▶ **Required work**
Find the string "computer" in the records and copy each line where it occurs.
----
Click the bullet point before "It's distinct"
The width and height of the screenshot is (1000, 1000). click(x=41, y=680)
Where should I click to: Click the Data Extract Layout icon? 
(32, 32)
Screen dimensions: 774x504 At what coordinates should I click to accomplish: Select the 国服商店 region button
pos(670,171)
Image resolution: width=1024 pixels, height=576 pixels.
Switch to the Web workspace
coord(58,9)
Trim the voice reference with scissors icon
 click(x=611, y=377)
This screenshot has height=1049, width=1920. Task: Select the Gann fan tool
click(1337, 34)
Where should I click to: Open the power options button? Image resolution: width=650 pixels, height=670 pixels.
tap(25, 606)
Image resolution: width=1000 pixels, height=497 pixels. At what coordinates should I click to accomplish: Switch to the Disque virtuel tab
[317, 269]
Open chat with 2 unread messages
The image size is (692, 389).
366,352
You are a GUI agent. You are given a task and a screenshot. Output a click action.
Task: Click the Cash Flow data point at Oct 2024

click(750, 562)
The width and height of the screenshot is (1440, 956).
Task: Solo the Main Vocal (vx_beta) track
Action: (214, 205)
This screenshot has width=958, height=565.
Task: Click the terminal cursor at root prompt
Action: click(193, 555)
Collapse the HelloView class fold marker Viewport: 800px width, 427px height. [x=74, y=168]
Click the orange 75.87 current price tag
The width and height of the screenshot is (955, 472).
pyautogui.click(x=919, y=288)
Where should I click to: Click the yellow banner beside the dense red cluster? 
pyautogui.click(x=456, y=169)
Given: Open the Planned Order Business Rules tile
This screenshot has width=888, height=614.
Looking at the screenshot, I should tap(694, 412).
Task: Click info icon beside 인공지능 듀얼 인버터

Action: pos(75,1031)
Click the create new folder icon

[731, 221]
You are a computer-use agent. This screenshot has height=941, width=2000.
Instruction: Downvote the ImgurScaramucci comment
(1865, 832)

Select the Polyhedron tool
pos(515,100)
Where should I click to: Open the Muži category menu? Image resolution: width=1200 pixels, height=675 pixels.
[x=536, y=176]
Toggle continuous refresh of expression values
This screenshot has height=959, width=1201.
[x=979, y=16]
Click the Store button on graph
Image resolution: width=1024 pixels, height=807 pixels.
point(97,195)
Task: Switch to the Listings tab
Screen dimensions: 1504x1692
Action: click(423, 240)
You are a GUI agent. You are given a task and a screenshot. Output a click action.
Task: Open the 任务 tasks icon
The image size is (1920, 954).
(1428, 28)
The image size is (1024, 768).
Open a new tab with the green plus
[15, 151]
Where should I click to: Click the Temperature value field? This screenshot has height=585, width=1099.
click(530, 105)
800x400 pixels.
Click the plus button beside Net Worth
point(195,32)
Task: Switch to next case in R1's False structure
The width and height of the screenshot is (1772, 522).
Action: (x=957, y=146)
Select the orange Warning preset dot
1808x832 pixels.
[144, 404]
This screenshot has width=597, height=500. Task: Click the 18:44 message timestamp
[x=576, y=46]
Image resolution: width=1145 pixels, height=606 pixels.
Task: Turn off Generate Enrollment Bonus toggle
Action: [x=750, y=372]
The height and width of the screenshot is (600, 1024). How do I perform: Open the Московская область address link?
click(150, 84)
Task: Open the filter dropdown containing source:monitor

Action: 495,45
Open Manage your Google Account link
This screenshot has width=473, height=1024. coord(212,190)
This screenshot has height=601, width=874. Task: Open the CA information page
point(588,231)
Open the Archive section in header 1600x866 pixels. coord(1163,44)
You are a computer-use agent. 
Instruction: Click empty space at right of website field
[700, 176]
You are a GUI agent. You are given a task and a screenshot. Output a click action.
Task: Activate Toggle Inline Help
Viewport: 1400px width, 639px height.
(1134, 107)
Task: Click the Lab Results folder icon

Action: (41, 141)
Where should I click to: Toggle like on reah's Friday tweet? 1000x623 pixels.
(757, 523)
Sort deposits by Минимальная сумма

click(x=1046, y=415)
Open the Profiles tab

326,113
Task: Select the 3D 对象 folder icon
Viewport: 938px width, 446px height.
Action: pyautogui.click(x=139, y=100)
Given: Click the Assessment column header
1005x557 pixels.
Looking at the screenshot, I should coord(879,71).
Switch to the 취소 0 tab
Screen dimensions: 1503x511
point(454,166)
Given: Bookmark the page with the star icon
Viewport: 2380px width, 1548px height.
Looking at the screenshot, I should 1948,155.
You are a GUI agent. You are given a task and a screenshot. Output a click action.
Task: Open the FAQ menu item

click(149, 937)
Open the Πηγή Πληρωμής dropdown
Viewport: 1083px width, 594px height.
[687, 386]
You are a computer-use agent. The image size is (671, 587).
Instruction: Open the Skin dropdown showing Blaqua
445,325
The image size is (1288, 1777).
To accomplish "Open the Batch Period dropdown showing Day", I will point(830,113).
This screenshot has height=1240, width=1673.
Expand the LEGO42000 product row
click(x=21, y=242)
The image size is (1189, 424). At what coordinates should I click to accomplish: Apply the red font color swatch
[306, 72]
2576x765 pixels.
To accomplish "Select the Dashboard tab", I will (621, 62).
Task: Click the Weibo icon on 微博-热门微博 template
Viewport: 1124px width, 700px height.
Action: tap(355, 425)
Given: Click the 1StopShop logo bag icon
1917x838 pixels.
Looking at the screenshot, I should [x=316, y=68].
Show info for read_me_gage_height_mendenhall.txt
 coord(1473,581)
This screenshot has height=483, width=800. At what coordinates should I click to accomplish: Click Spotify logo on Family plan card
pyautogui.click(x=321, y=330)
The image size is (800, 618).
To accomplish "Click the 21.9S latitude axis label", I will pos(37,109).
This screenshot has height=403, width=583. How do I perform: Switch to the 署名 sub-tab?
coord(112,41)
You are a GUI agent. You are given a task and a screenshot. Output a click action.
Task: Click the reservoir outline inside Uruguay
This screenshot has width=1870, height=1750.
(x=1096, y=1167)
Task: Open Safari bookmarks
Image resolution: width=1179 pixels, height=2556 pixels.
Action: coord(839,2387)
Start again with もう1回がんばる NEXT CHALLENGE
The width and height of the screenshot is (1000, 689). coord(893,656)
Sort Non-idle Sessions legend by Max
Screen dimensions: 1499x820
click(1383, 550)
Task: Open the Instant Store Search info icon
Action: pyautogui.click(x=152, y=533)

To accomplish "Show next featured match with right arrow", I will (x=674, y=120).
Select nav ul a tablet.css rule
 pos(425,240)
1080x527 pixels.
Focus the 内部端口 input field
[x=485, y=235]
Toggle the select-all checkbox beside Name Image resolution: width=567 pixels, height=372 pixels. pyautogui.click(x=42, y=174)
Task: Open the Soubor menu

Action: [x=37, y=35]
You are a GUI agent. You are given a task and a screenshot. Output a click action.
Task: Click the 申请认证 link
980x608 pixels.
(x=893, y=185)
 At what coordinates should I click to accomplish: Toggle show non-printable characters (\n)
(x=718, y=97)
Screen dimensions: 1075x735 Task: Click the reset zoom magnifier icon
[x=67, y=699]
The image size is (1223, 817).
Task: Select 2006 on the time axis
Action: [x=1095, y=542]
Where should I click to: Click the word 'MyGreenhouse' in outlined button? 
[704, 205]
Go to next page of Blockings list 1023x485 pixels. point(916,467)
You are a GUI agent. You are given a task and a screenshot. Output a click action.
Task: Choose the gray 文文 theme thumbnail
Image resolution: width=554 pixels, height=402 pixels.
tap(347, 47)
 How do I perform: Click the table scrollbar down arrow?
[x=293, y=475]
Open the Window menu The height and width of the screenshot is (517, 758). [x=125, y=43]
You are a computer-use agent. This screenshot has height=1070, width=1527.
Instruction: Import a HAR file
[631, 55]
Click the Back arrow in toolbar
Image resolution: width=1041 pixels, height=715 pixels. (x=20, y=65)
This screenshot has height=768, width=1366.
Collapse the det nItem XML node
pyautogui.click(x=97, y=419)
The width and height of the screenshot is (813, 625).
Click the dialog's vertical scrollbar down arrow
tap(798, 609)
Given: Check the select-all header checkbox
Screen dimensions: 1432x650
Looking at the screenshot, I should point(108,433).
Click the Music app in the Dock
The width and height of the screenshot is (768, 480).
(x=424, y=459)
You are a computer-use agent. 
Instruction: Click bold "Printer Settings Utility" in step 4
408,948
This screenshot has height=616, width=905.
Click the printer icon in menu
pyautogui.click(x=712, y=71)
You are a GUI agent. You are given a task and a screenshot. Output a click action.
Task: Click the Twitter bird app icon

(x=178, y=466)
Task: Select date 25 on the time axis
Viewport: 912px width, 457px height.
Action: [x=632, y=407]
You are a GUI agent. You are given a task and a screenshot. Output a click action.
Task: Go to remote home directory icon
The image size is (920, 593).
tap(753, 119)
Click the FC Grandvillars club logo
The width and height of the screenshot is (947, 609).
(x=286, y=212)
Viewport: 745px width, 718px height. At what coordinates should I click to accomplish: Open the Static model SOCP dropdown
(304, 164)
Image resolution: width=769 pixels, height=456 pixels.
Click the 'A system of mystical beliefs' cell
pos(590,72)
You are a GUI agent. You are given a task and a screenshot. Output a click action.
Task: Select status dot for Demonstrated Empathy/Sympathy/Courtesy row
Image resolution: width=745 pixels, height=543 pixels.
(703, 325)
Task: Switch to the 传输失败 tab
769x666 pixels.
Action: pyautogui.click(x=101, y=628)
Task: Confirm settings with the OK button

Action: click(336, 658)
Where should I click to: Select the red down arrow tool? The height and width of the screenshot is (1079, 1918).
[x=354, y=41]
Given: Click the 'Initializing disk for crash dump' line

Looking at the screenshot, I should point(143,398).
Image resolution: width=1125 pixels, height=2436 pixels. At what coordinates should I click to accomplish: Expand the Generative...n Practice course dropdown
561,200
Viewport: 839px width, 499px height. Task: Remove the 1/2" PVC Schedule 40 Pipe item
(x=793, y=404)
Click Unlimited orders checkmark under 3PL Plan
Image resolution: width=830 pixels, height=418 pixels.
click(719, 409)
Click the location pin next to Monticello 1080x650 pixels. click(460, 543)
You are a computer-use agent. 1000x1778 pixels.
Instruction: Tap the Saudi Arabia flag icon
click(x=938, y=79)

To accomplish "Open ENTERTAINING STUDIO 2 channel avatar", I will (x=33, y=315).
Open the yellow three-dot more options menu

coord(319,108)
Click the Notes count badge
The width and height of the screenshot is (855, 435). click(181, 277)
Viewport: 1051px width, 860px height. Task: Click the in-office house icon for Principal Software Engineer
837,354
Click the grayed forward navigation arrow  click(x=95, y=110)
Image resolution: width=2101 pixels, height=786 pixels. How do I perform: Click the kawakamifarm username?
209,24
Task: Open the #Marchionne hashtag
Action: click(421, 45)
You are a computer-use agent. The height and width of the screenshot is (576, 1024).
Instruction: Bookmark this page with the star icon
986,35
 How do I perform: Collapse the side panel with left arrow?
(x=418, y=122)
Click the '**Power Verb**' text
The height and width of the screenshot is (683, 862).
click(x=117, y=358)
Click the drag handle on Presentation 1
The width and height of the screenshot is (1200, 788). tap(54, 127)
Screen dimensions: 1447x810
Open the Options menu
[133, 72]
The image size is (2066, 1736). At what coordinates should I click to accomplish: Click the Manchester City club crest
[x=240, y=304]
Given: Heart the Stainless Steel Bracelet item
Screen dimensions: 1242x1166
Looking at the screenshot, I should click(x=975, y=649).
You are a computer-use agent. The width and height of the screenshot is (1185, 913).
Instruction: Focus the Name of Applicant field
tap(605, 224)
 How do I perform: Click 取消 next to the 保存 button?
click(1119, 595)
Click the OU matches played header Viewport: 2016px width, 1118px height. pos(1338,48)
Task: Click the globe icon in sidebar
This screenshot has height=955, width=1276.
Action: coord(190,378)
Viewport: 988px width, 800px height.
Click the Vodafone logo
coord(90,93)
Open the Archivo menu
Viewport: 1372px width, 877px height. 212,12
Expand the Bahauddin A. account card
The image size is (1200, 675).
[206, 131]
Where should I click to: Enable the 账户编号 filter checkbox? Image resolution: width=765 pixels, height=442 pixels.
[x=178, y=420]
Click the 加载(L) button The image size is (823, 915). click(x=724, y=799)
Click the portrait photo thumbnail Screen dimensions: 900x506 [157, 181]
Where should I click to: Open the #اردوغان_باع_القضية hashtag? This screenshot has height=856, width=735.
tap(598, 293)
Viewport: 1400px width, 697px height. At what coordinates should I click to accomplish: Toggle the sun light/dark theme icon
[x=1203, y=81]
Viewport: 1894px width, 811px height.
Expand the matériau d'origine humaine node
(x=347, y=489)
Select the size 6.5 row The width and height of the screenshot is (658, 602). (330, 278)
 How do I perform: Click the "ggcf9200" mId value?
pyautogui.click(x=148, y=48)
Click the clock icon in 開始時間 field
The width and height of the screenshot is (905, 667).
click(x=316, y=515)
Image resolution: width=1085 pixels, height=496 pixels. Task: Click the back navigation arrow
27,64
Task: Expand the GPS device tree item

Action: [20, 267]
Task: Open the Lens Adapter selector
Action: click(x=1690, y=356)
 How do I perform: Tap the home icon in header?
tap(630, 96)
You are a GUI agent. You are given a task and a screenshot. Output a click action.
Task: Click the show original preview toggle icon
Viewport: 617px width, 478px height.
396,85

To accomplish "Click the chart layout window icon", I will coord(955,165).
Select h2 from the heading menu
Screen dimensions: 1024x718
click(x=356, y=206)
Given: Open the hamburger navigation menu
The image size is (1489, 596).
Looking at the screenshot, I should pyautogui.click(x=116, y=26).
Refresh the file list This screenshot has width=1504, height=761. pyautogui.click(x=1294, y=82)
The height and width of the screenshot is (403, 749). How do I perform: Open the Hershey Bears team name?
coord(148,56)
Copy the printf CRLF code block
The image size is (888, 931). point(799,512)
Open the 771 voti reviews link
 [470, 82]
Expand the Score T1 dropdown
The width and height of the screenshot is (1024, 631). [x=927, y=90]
----
▶ **Result for this task**
You are a computer-use agent. This screenshot has height=941, width=2000.
You are a computer-use agent. 
You are a computer-use agent. The image size is (671, 587).
You are a computer-use agent. This screenshot has height=1070, width=1527.
You are a computer-use agent. 
You are a computer-use agent. 1000x1778 pixels.
You are a computer-use agent. The height and width of the screenshot is (576, 1024).
You are a computer-use agent. The width and height of the screenshot is (1185, 913).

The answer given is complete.